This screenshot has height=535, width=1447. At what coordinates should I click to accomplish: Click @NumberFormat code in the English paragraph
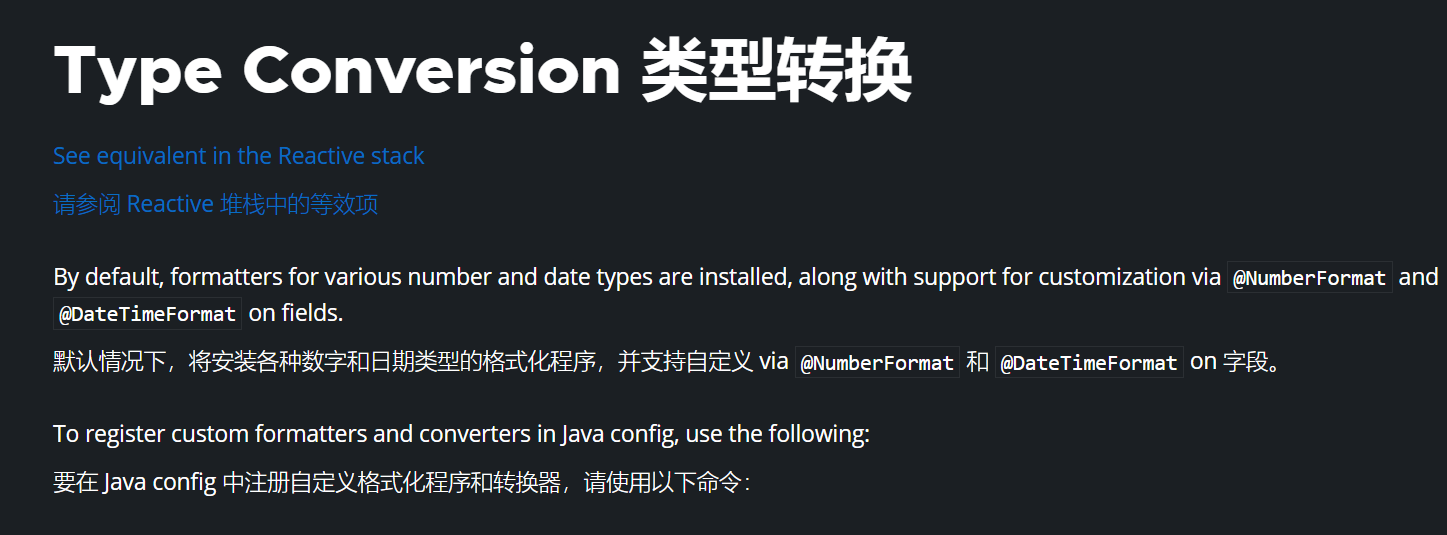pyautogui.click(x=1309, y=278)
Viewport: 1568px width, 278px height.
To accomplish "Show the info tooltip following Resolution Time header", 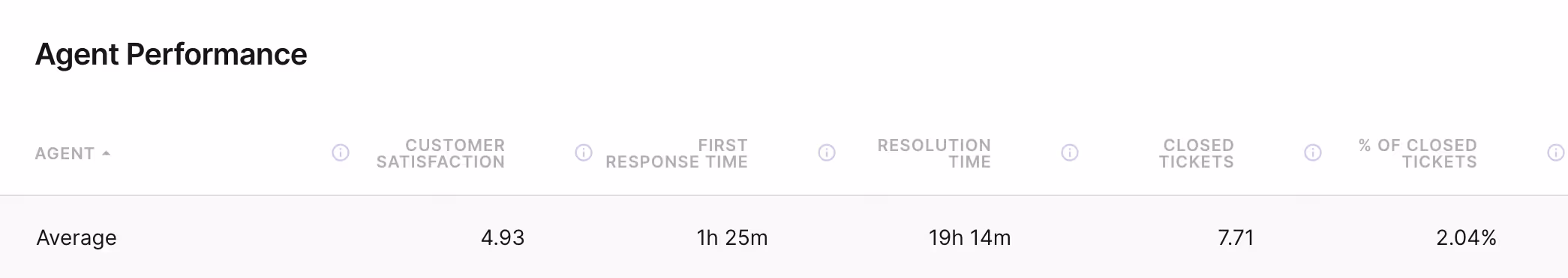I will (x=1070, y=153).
★ ★ ★
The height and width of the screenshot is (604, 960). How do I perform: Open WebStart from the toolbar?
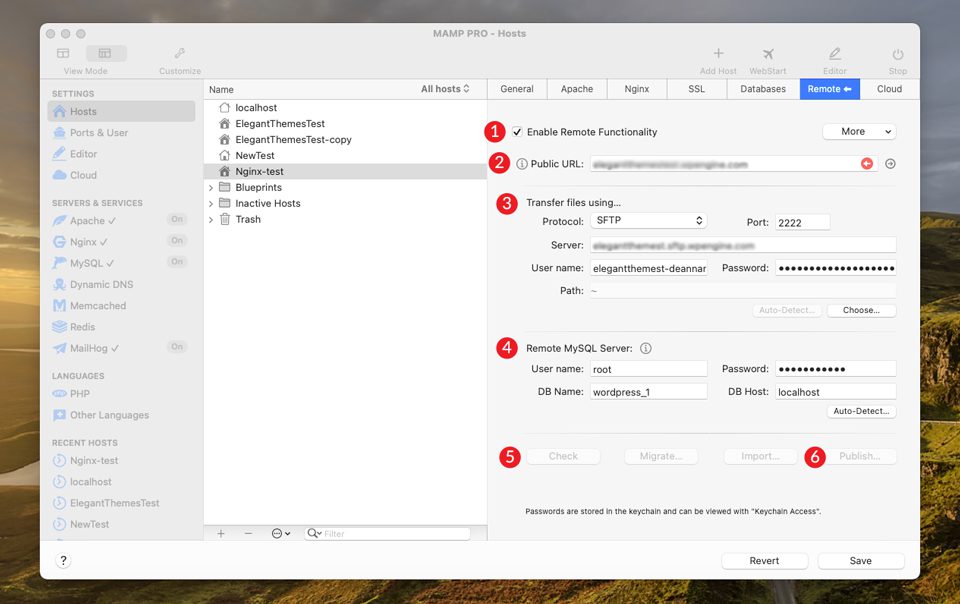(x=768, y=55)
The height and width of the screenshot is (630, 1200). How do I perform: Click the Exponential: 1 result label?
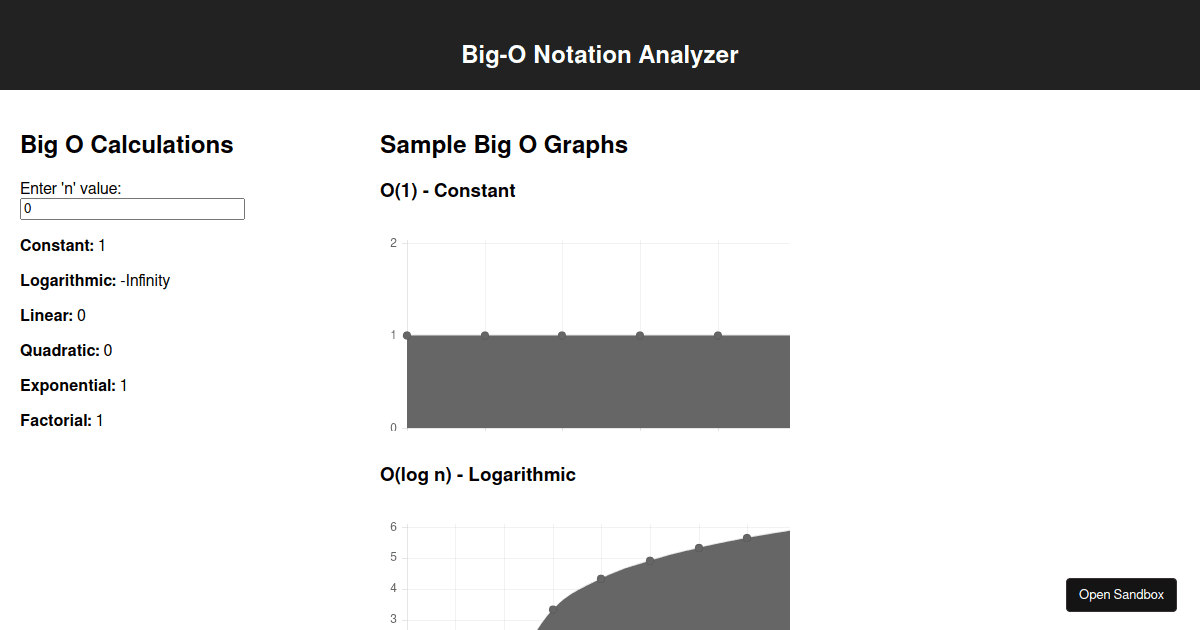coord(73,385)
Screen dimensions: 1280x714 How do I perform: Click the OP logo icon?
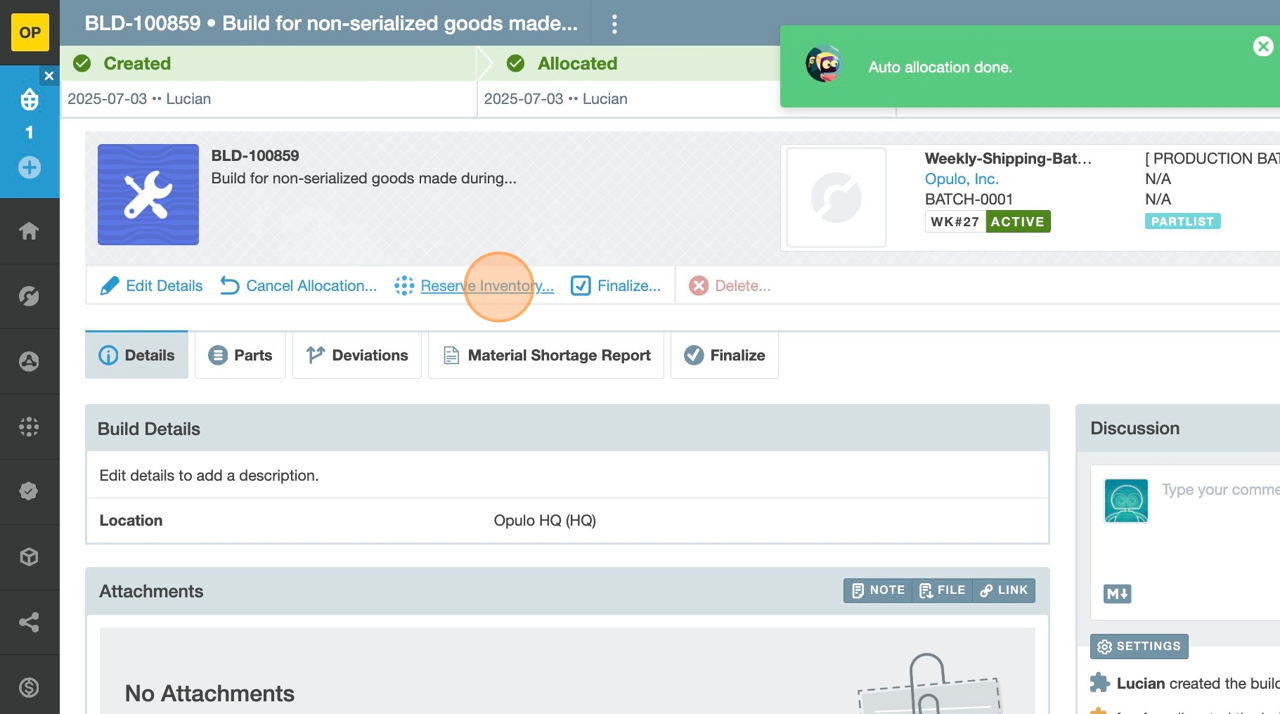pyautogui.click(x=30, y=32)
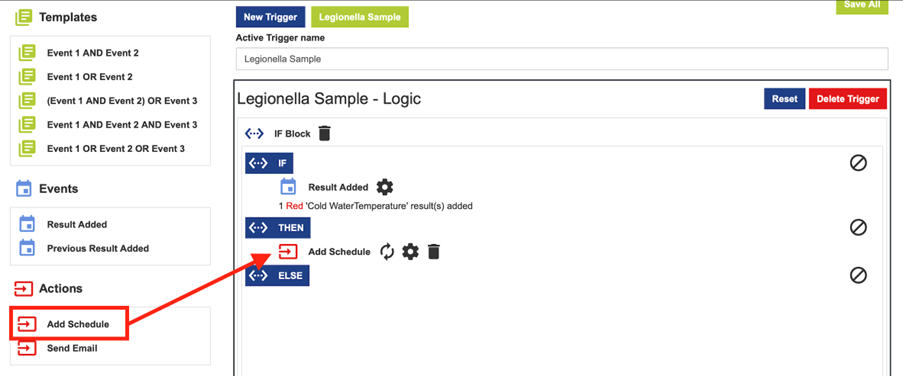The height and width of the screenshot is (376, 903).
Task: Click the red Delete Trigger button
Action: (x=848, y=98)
★ ★ ★
▶ Task requirements
Output should consist of the lines above from the one with "This screenshot has" down to the one with "Viewport: 1568px width, 278px height.", exact and without pictures.

▶ Response to the exercise
This screenshot has height=535, width=1447. At what coordinates should I click to accomplish: Click @NumberFormat code in the English paragraph
pyautogui.click(x=1309, y=278)
Viewport: 1568px width, 278px height.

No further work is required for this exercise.